You are viewing a plain text version of this content. The canonical link for it is here.
Posted to commits@arrow.apache.org by ap...@apache.org on 2019/06/04 13:40:40 UTC
[arrow] branch master updated: ARROW-5285: [C++][Plasma] Implement to release GpuProcessHandle

This is an automated email from the ASF dual-hosted git repository.

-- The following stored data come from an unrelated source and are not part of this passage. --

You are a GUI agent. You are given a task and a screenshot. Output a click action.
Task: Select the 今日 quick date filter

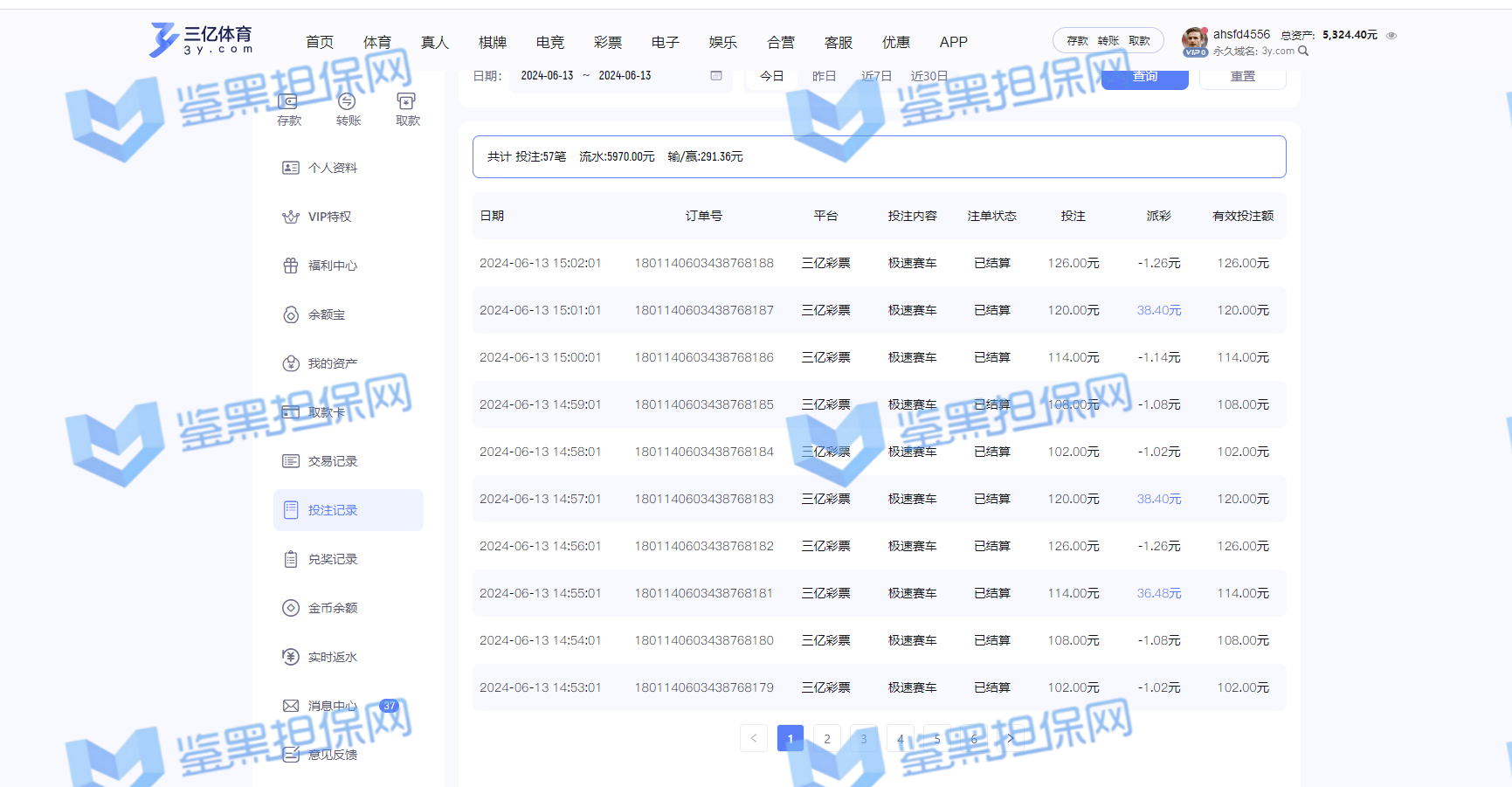[771, 77]
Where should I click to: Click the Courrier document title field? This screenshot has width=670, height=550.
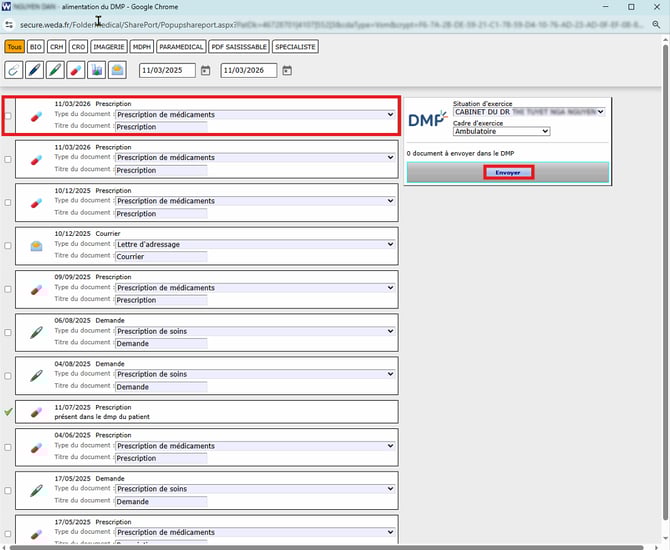tap(161, 257)
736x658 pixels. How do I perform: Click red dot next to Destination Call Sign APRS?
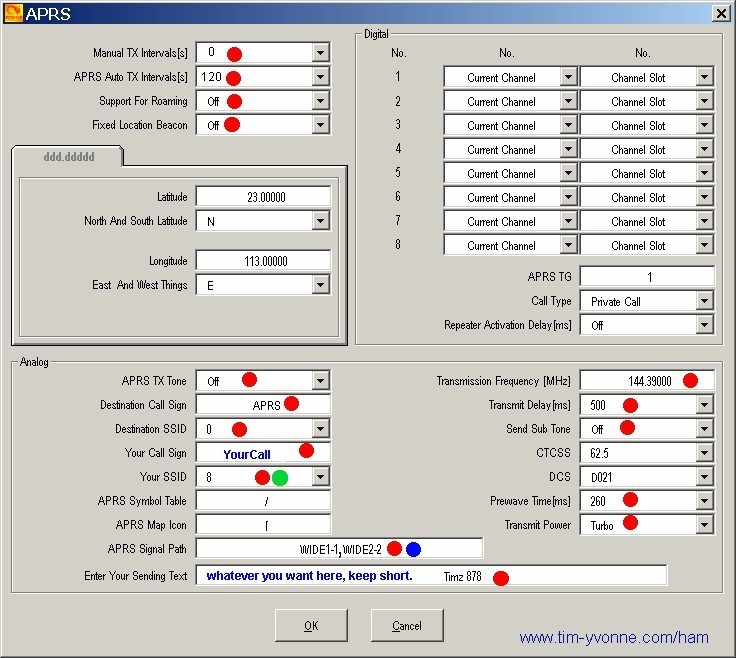(x=291, y=404)
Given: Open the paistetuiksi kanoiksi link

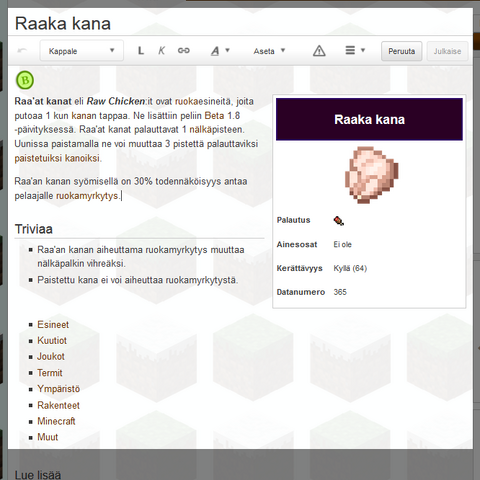Looking at the screenshot, I should (x=57, y=158).
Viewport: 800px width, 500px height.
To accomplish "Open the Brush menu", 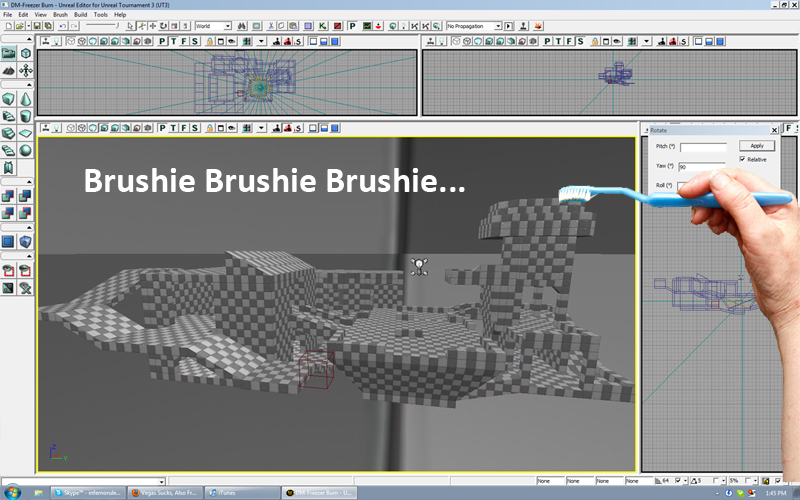I will pyautogui.click(x=61, y=15).
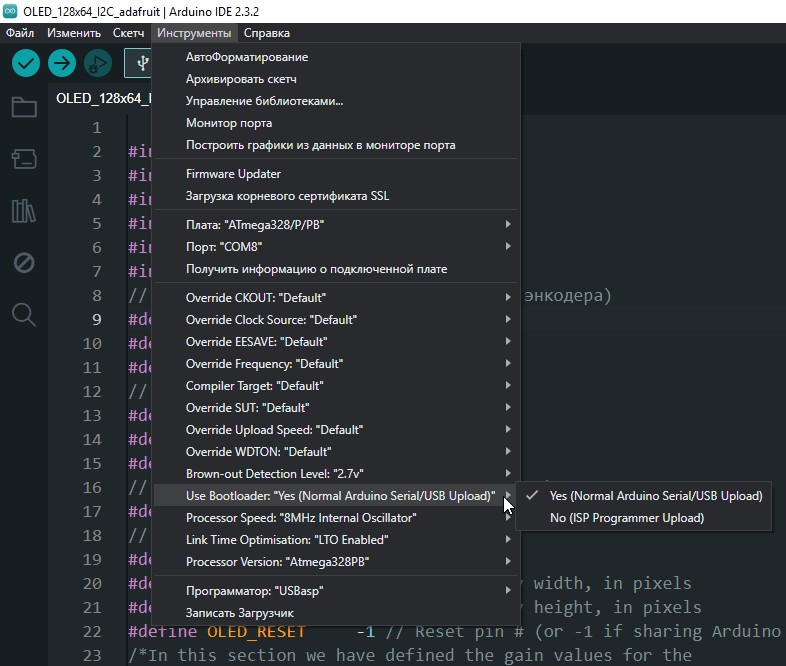Click Записать Загрузчик to burn bootloader
The width and height of the screenshot is (786, 666).
point(240,613)
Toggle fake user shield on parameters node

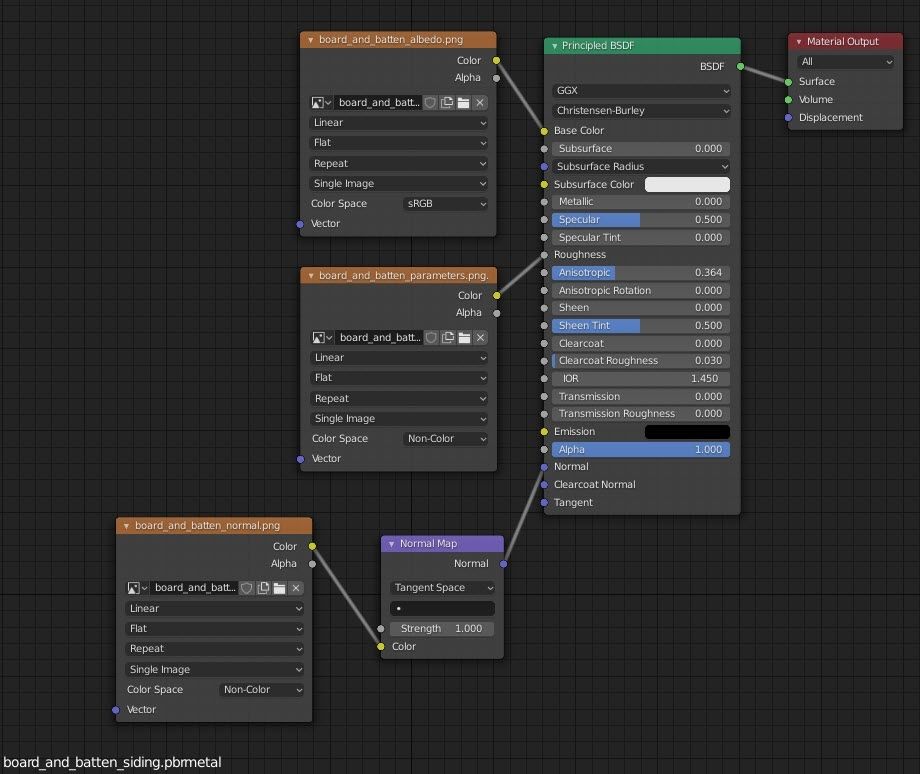[x=431, y=338]

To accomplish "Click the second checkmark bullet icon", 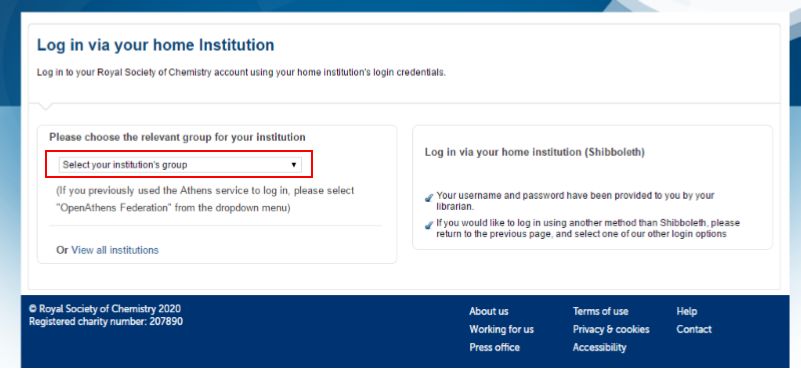I will pos(429,225).
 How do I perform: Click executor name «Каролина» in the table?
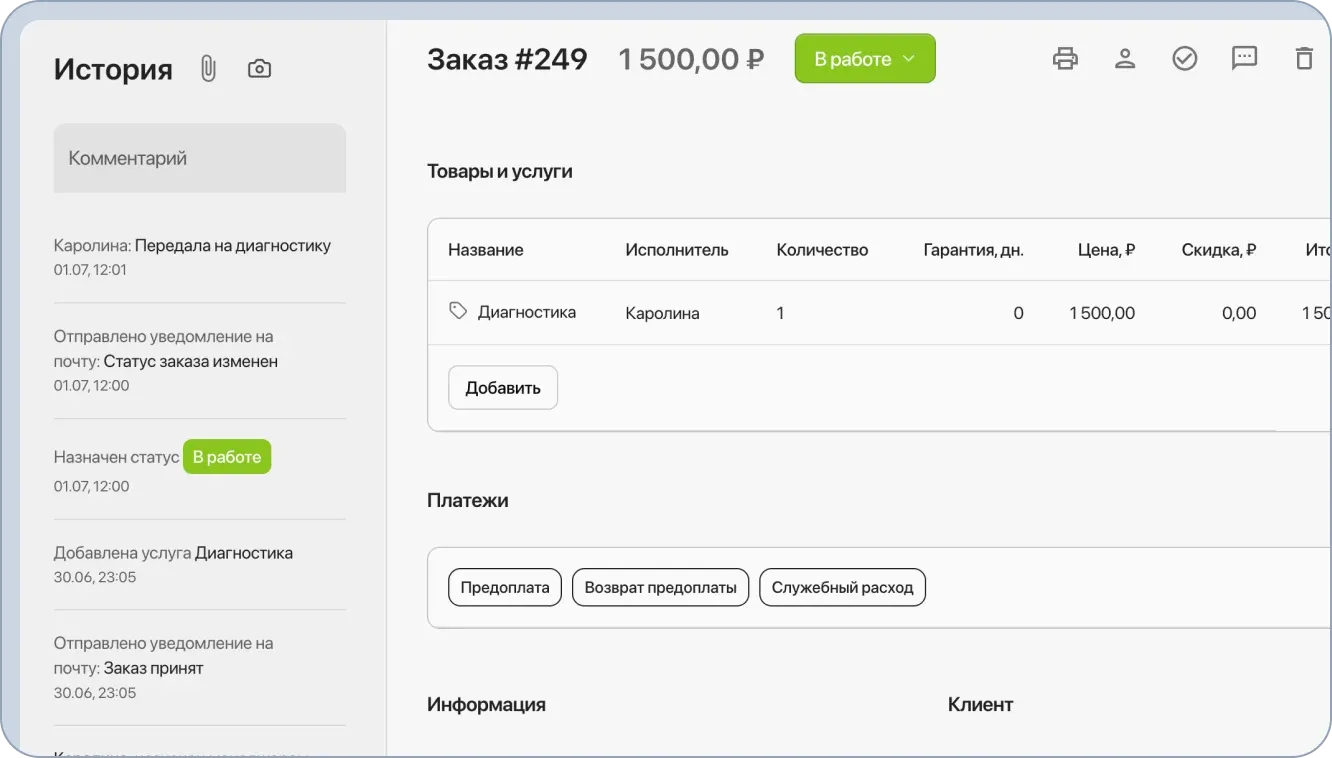point(663,312)
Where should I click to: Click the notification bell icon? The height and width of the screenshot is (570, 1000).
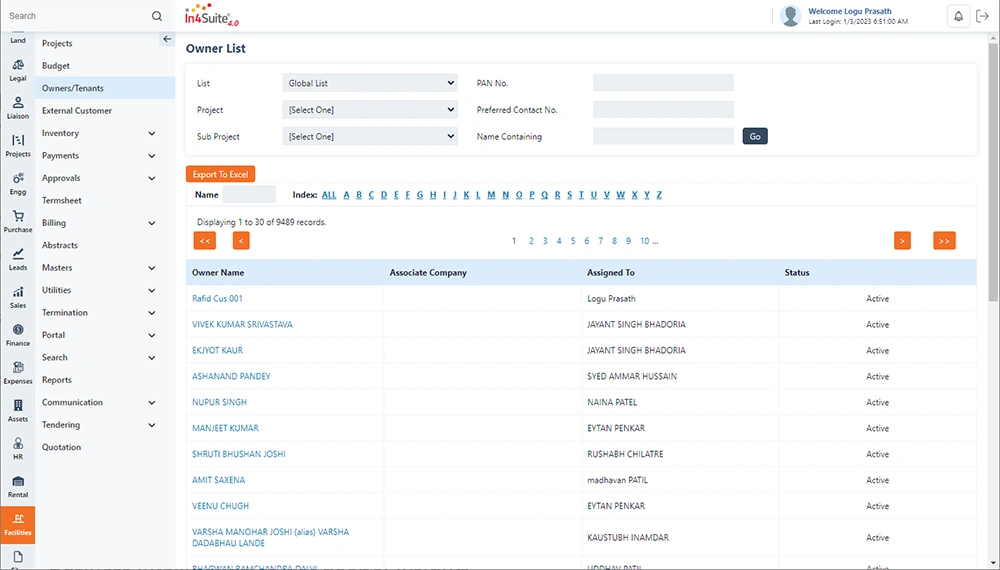958,16
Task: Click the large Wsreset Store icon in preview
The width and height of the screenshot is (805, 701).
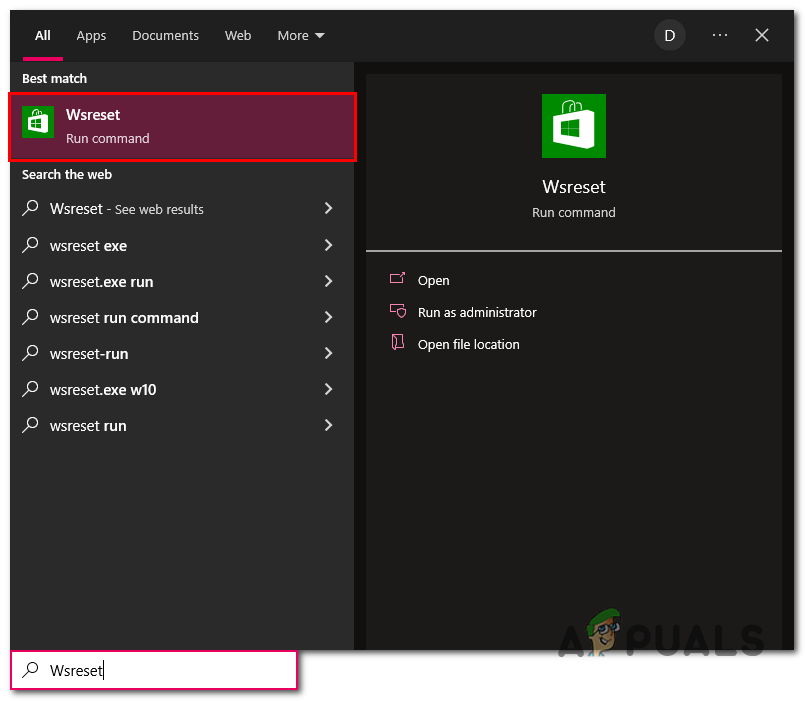Action: click(x=573, y=125)
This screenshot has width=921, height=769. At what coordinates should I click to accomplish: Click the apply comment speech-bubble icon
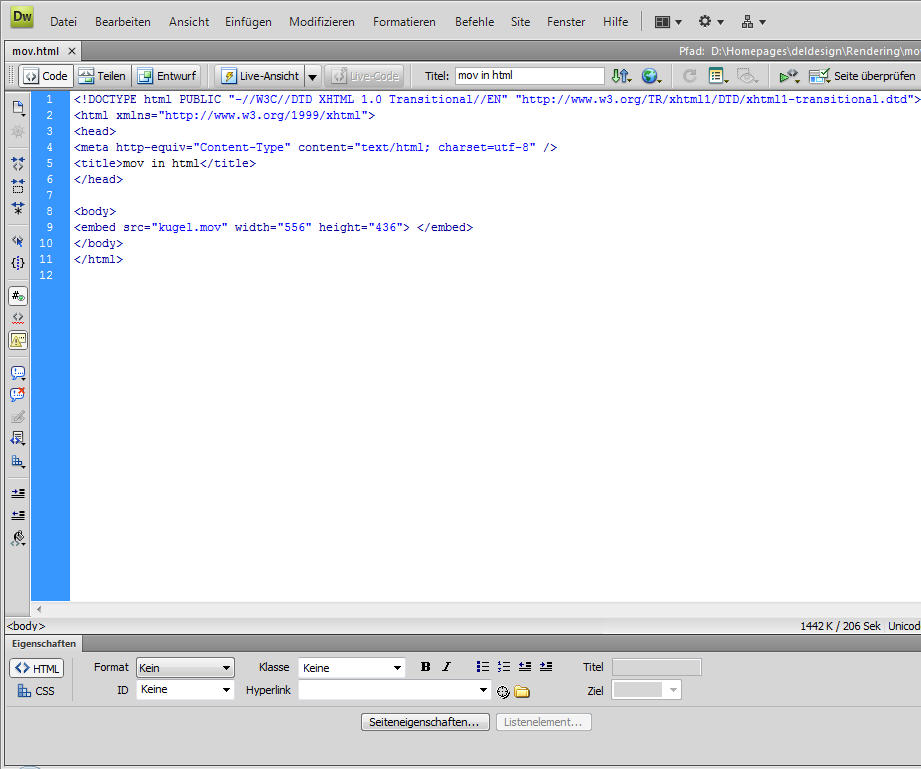tap(18, 373)
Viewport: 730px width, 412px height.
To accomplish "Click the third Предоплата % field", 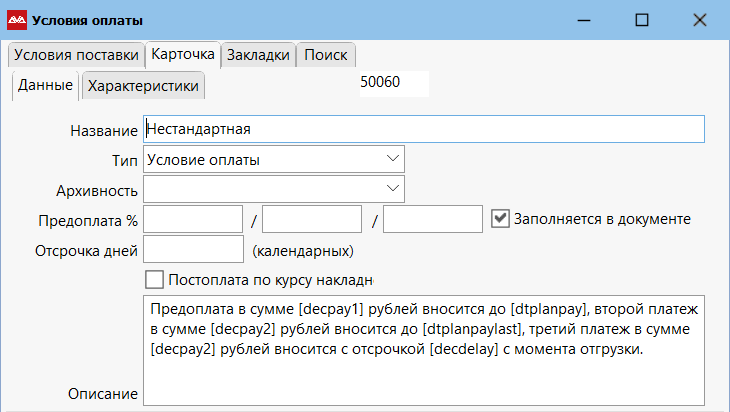I will [433, 219].

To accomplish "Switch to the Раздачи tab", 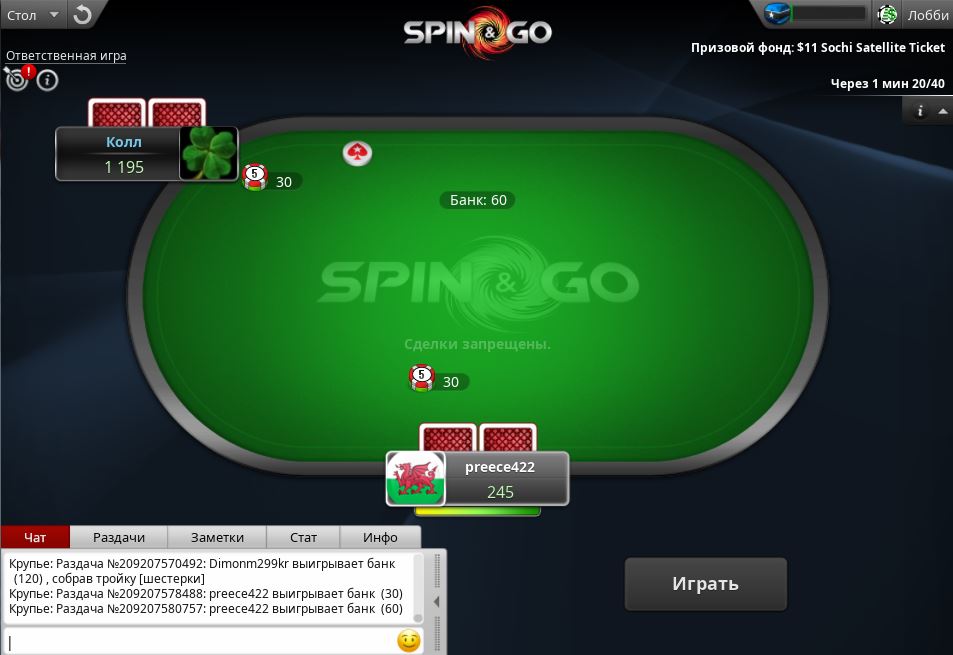I will coord(119,537).
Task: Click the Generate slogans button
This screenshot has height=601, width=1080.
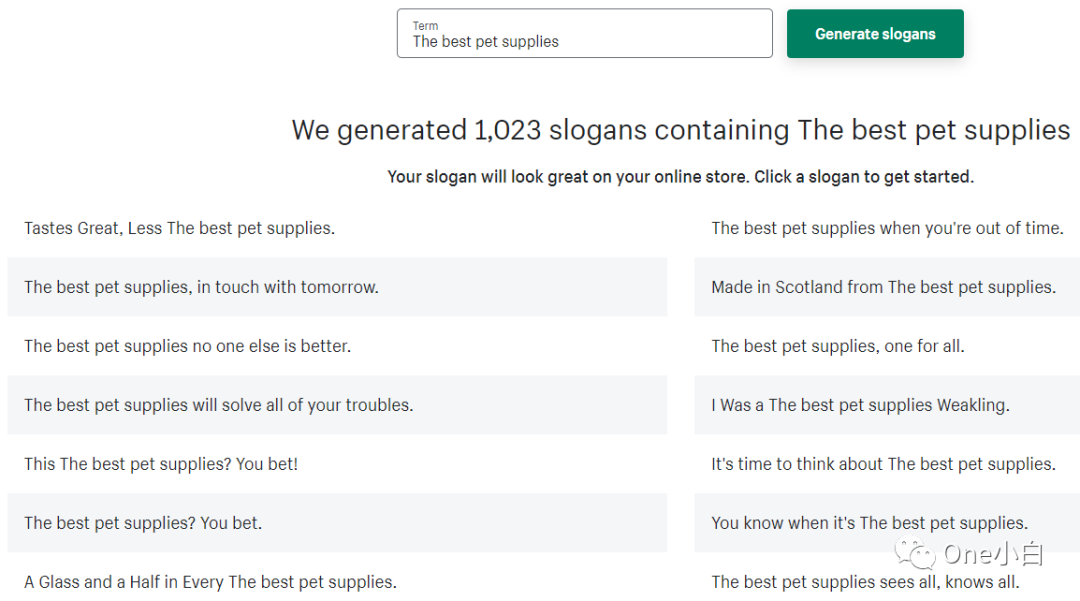Action: click(875, 34)
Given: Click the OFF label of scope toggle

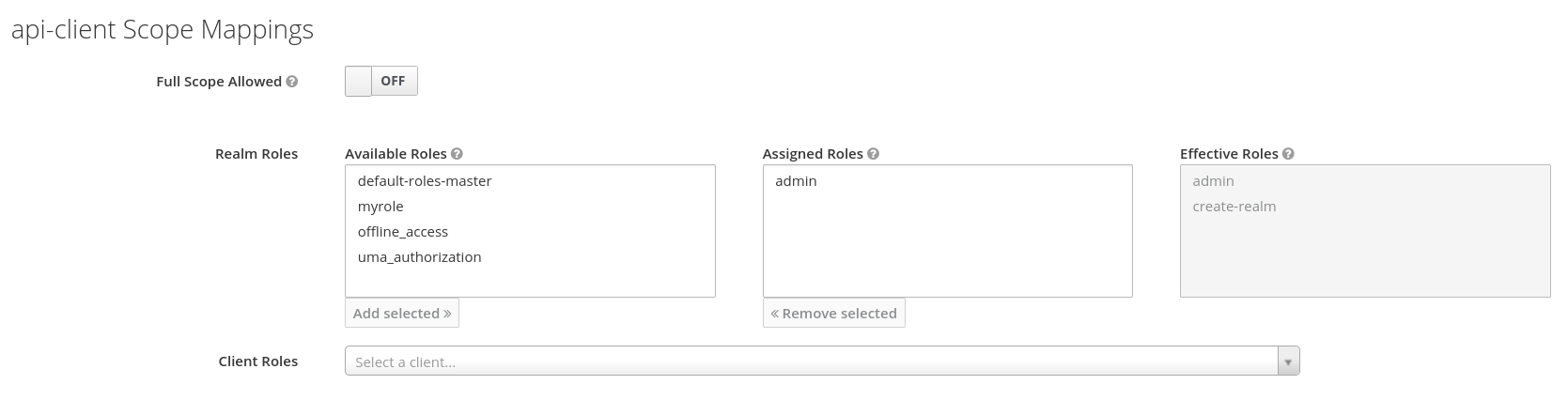Looking at the screenshot, I should [x=393, y=82].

apitrou pushed a commit to branch master
in repository https://gitbox.apache.org/repos/asf/arrow.git


The following commit(s) were added to refs/heads/master by this push:
     new 135b5e3  ARROW-5285: [C++][Plasma] Implement to release GpuProcessHandle
135b5e3 is described below

commit 135b5e35380015adbcfdcd939683d7bc9603fda5
Author: shengjun.li <sh...@zilliz.com>
AuthorDate: Tue Jun 4 15:40:30 2019 +0200

    ARROW-5285: [C++][Plasma] Implement to release GpuProcessHandle
    
    Author: shengjun.li <sh...@zilliz.com>
    
    Closes #4277 from shengjun1985/gpu and squashes the following commits:
    
    7207ed769 <shengjun.li> ARROW-5285:  implement to release GpuProcessHandle
---
 cpp/src/plasma/client.cc            | 40 +++++++++++++++++++++++++++++++++----
 cpp/src/plasma/test/client_tests.cc | 37 ++++++++++++++++++++++++++++++++++
 2 files changed, 73 insertions(+), 4 deletions(-)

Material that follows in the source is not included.